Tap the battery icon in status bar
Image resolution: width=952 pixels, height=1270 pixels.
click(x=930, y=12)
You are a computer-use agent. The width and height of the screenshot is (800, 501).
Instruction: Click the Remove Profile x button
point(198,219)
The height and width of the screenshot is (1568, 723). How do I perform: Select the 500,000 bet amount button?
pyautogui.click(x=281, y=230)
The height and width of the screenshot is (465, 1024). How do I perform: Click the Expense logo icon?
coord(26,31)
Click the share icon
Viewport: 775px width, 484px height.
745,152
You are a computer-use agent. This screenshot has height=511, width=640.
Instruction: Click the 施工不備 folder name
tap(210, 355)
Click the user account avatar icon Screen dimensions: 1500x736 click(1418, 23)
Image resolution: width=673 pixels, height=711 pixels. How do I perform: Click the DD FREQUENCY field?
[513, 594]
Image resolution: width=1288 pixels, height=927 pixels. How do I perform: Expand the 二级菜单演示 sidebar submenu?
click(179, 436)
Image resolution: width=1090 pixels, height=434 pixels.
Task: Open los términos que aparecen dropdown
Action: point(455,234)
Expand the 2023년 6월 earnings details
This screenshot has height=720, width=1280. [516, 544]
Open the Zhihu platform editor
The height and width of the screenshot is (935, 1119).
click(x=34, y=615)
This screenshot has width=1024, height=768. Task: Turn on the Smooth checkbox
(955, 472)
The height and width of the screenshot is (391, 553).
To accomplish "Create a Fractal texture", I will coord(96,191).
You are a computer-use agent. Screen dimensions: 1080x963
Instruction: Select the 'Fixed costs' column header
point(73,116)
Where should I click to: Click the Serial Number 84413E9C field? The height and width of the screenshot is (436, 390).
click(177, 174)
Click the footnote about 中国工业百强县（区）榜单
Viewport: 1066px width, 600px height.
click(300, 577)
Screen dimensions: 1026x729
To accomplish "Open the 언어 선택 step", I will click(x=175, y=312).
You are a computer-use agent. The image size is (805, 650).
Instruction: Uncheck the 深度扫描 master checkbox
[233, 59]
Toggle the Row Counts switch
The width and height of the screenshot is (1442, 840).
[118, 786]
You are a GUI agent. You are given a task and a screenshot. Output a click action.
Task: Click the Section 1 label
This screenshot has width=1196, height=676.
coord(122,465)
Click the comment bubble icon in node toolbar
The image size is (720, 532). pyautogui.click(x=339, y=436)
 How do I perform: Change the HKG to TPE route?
· · · · · · ·
#### Task details:
Please show the lines in the entries above that hold the string "computer".

#### Solution for this problem:
You are a computer-use agent. The width and height of the screenshot is (800, 501).
You are a computer-use agent. This screenshot has height=511, width=640.
You are a computer-use agent. Screen dimensions: 1080x963
You are a computer-use agent. The image size is (805, 650).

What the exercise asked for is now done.